* Trecho fornecido *
=-=-=-=-=

Bruna, uma paixão



BRUNA, UMA PAIXÃO

(transcrição do desabafo angustiado de minha esposa)

Rio de Janeiro, setembro de 2005.

Não, decididamente, criar cães, nunca mais. Talvez um centenário jabuti, arrastando-se silencioso pela casa. Ou peixes ornamentais, num aquário de médio porte. Gatos não me são simpáticos. Pássaros, prefiro vê-los livres pelo espaço, gaiolas me horrorizam. E cães, decididamente, nunca mais, repito-o.

Talvez pela lembrança de meu vira-lata Lampião, favorito dentre os que habitavam a fazenda de meu pai no Pantanal, nos anos 50. Corajoso, avançou sobre um tamanduá, que, impiedoso, ergueu-se sobre as patas traseiras, rasgou-lhe o dorso com suas unhas de navalha, num abraço fatal – mas também morreu imediatamente, abatido pelos tiros do revólver de meu pai. Ah, até hoje choro por Lampião.

Ou talvez pelos relatos tristonhos de meu marido, sobre os cães que teve – o primeiro Tupy, lulu branco, atropelado à mesma época de meu Lampião; a Fox-paulistinha Dolly, malhada de marrom e branco, valente, estourava bombas de São João na boca, mas teve de ser doada, pelo barulho que fazia no apartamento; o segundo Tupy, lulu inteiramente negro, lindo, também doado por ter crescido demais, passando a incomodar a vizinhança; e a Flika, nascida no quartel onde ele servia, criada entre os Soldados, até que o Comandante implicou com ela e um Sargento a levou, rebatizando-a de Vandeca...

Bem, esses foram nossos cães quando ambos éramos solteiros. Depois de casados, houve o Bobi, vira-latas criado em nossa casa de praia – ela foi vendida, Bobi foi junto. E o Caribe – ah, um fila brasileiro com pedigree! Não era nosso, mas daquele mesmo quartel, quando, anos depois, meu marido o comandou. Pobre Caribe, viveu poucos meses, uma pavovirose o levou.

=-=-=-=-=

* Instrução escrita *
Responda com base no trecho fornecido:
1. Que animal matou o vira-lata Lampião?
2. Por que a Fox-paulistinha Dolly teve de ser doada?
3. Com que nome o Sargento rebatizou a Flika?
Os dados não entram nesta tarefa.

* Linhas *
=-=-=-=-=

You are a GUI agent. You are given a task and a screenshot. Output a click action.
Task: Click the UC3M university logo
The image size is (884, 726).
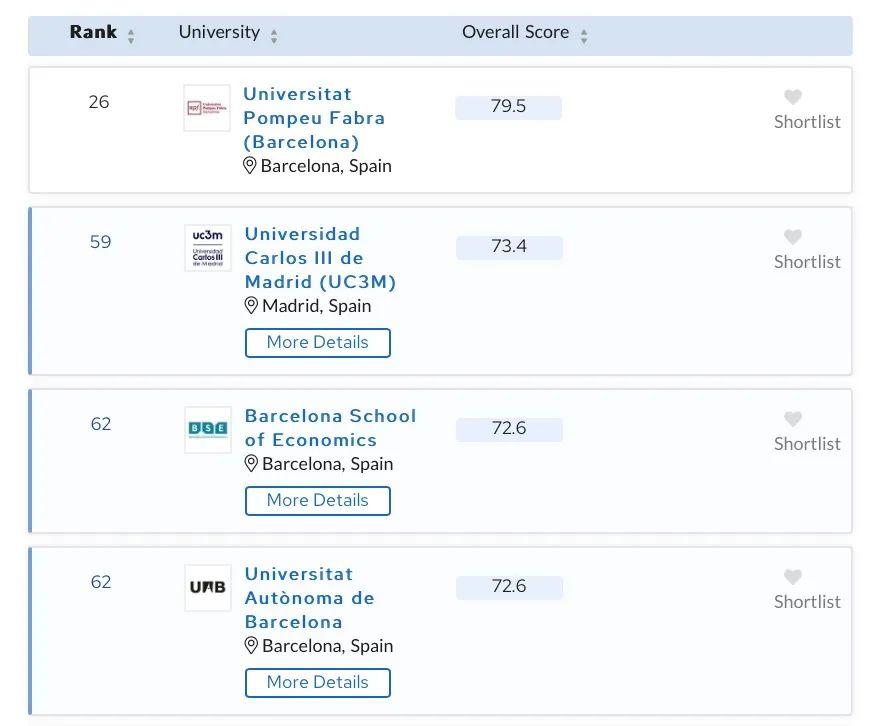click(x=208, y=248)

=-=-=-=-=

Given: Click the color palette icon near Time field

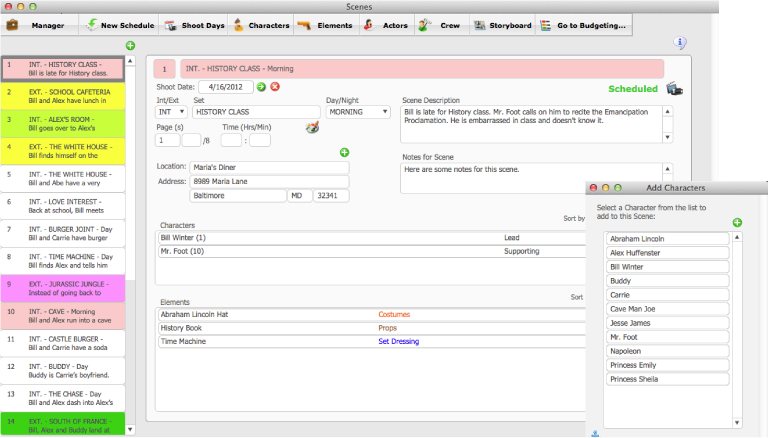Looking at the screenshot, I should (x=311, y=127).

=-=-=-=-=

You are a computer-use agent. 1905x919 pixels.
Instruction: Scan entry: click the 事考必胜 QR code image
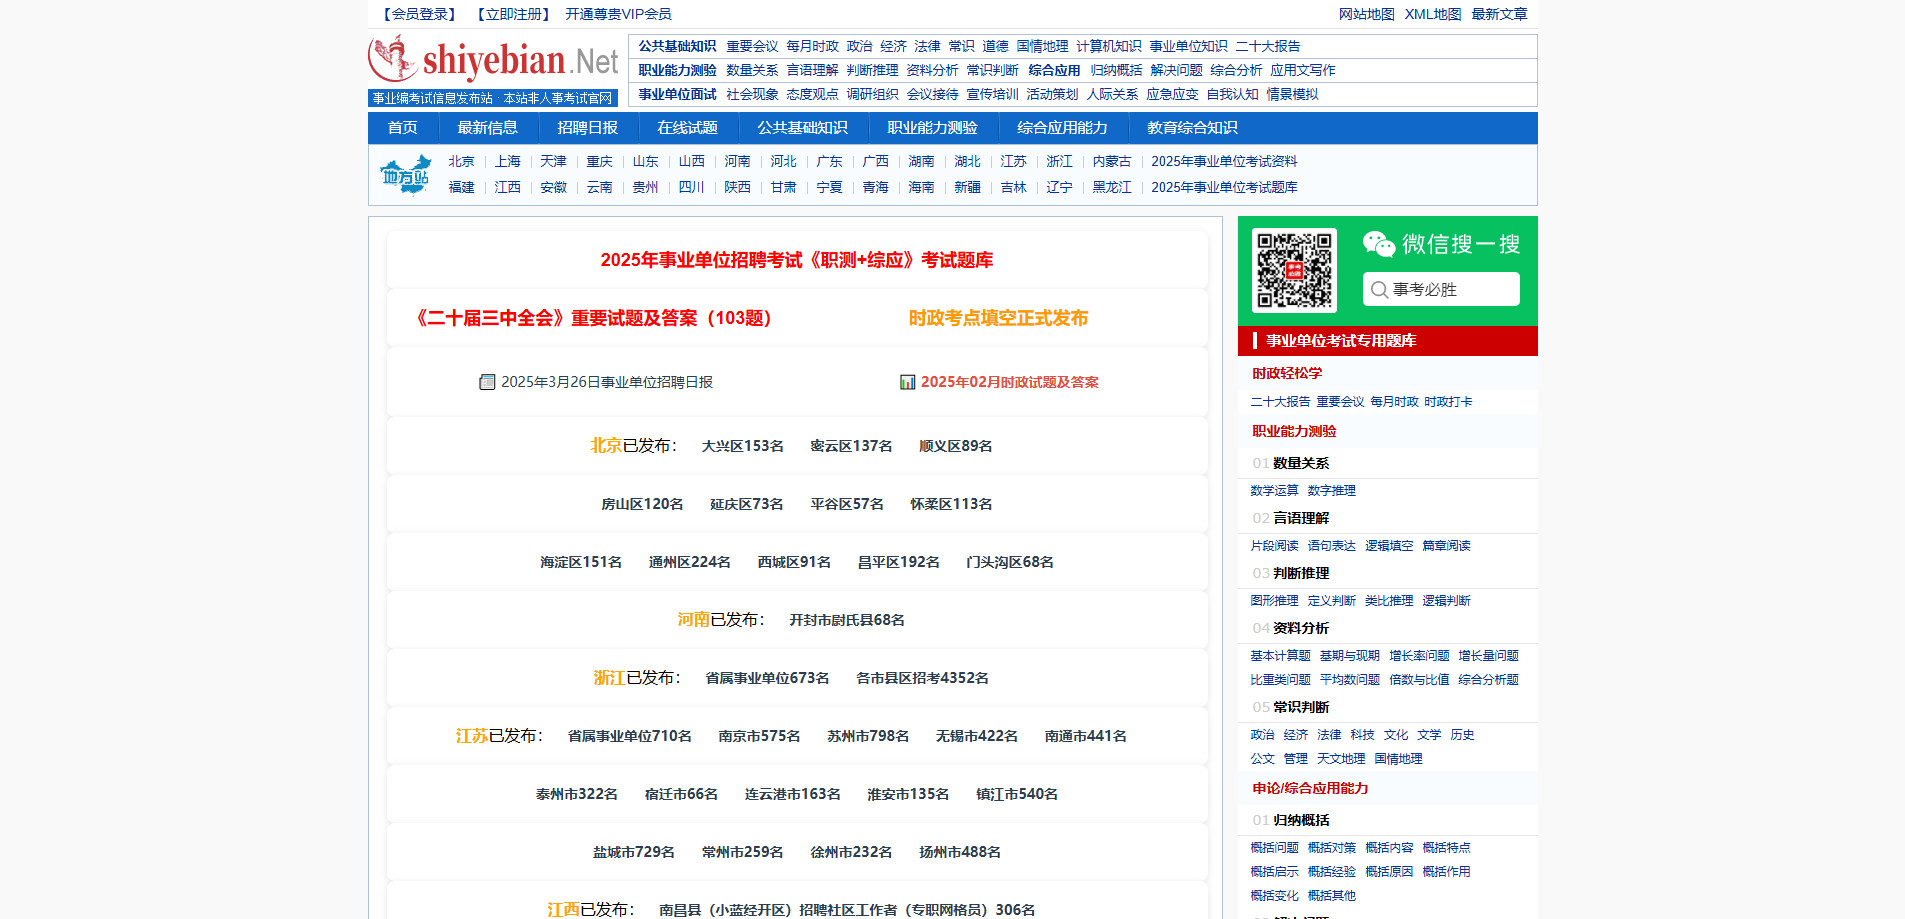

=-=-=-=-=

* Resultado da tarefa *
1. Um tamanduá.
2. Pelo barulho que fazia no apartamento.
3. Vandeca.